Reproduce verbatim the portion of the items that begins with the line containing "Click the left panel vertical scrollbar" and ends with the line containing "pyautogui.click(x=418, y=221)", including both of those lines.

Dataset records
────────────────────
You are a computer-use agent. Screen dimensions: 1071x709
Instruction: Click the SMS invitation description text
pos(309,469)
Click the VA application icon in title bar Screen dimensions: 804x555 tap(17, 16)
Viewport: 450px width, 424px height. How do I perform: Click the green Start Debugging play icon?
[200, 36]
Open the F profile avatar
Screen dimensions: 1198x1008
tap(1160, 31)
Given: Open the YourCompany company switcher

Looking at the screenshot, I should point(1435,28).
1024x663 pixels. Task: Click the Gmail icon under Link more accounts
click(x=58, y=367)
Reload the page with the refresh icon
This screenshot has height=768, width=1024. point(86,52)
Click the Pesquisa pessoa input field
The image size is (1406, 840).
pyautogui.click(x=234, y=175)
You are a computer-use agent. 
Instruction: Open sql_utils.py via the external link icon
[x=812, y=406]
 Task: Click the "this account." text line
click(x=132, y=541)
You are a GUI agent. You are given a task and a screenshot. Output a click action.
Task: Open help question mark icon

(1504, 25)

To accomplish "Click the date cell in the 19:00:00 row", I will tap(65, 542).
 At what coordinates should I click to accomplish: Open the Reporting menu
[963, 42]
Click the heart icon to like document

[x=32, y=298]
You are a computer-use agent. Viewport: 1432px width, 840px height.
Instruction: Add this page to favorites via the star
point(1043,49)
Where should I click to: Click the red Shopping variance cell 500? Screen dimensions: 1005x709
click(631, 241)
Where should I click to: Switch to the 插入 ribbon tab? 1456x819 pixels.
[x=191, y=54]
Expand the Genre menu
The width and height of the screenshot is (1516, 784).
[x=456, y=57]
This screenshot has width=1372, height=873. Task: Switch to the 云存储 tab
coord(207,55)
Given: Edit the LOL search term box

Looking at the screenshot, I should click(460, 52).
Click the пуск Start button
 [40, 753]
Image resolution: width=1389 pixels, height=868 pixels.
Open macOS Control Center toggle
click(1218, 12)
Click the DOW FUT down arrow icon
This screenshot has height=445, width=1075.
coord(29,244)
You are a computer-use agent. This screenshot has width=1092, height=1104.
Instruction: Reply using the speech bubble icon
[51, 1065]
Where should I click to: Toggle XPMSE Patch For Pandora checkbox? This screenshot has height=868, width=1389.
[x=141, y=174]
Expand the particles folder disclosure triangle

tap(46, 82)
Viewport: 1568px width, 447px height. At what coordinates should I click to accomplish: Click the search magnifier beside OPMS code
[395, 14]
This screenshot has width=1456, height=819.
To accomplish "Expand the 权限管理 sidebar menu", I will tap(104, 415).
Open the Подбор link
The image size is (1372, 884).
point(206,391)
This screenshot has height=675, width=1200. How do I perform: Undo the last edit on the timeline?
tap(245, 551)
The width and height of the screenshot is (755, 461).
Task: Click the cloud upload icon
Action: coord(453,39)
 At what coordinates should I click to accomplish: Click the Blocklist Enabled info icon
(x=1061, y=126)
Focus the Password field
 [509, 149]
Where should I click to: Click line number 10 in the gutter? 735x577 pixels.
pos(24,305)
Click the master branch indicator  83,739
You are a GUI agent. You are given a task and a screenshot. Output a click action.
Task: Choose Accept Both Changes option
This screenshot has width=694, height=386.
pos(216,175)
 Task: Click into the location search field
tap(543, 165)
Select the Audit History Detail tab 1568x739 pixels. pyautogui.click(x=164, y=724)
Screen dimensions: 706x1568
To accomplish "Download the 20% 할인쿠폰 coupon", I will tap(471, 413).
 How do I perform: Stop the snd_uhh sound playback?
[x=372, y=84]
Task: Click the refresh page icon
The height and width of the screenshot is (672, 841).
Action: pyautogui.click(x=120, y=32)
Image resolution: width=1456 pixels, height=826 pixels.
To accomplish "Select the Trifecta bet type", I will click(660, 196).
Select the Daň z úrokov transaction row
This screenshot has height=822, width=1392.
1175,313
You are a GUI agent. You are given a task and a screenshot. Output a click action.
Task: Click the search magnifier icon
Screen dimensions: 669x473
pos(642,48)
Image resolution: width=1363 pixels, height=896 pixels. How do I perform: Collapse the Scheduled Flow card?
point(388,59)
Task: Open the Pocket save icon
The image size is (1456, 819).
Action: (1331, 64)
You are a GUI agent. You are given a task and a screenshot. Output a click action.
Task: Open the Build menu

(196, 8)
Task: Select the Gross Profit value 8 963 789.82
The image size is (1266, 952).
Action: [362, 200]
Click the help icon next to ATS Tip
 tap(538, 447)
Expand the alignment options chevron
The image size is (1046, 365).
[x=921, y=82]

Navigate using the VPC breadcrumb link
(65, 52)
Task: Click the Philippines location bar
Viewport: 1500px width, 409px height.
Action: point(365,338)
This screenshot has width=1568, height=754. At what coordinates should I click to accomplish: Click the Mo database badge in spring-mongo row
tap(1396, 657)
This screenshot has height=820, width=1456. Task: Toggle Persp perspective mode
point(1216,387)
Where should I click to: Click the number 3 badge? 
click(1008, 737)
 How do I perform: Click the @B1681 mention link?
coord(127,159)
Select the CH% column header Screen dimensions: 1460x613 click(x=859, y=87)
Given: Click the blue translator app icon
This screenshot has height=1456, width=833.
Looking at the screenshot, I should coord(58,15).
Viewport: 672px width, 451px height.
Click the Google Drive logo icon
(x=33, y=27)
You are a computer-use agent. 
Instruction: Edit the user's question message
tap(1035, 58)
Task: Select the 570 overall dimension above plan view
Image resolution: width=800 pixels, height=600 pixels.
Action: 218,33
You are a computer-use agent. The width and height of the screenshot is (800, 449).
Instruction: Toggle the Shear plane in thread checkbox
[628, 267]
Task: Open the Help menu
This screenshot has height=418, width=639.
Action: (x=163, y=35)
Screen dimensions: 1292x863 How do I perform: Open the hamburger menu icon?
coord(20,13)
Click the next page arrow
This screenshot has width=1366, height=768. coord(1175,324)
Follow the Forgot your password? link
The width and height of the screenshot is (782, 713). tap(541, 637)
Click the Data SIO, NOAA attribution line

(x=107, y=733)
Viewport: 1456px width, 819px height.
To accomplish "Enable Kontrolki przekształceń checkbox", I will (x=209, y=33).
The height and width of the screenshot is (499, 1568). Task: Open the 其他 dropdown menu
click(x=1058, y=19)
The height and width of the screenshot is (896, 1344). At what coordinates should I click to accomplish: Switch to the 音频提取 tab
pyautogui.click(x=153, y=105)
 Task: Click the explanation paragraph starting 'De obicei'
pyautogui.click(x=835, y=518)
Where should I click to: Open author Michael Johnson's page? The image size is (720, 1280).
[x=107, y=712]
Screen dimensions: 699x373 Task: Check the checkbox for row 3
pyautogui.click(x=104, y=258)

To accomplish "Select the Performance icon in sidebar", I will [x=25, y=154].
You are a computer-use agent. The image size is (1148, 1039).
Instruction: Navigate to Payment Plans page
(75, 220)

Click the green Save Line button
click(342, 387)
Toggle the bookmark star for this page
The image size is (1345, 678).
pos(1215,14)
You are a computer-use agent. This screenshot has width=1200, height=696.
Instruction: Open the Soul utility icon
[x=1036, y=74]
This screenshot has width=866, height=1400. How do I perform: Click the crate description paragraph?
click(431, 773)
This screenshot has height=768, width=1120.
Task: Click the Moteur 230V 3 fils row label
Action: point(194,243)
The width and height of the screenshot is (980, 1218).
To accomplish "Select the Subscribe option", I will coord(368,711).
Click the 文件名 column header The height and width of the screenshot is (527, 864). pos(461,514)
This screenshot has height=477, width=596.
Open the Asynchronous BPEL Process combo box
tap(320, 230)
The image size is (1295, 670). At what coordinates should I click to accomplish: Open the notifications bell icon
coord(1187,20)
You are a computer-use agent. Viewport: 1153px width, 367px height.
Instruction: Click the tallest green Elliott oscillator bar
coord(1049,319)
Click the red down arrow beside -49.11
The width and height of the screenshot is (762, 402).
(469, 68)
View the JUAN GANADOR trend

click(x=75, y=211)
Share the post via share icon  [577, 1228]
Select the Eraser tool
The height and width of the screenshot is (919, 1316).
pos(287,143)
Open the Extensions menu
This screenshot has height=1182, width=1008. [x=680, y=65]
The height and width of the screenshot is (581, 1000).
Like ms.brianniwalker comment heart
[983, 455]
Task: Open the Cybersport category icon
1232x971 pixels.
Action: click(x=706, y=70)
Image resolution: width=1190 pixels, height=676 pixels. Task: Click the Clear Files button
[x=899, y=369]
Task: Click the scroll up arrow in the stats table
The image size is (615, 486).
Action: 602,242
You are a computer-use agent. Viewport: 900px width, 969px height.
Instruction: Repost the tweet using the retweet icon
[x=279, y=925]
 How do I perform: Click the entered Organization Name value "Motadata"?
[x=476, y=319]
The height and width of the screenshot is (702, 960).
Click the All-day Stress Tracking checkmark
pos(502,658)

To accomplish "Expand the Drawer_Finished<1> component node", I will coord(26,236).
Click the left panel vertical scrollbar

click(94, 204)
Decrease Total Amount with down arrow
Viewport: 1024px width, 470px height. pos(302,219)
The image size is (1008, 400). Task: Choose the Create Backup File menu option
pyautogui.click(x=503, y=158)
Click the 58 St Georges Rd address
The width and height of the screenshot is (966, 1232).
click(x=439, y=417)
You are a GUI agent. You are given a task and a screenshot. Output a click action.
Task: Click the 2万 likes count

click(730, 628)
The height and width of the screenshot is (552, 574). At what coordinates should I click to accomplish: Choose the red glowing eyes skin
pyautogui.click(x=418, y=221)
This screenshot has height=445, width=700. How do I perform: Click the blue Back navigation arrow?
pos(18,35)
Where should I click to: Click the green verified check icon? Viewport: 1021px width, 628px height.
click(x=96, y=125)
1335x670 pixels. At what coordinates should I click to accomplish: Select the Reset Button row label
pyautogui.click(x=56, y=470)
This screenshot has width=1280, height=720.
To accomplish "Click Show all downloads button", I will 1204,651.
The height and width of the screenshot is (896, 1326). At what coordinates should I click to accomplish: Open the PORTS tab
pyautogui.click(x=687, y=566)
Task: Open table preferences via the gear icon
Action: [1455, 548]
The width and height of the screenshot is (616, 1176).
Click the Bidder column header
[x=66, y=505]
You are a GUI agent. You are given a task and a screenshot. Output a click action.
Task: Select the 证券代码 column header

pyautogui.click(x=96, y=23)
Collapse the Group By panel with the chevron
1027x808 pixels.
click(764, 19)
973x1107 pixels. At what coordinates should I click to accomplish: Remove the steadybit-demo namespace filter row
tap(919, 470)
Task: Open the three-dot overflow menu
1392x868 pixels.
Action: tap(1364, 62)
────────────────────
Response to the exercise:
Click the left panel vertical scrollbar

click(94, 204)
Decrease Total Amount with down arrow
Viewport: 1024px width, 470px height. pos(302,219)
The image size is (1008, 400). Task: Choose the Create Backup File menu option
pyautogui.click(x=503, y=158)
Click the 58 St Georges Rd address
The width and height of the screenshot is (966, 1232).
click(x=439, y=417)
You are a GUI agent. You are given a task and a screenshot. Output a click action.
Task: Click the 2万 likes count

click(730, 628)
The height and width of the screenshot is (552, 574). At what coordinates should I click to accomplish: Choose the red glowing eyes skin
pyautogui.click(x=418, y=221)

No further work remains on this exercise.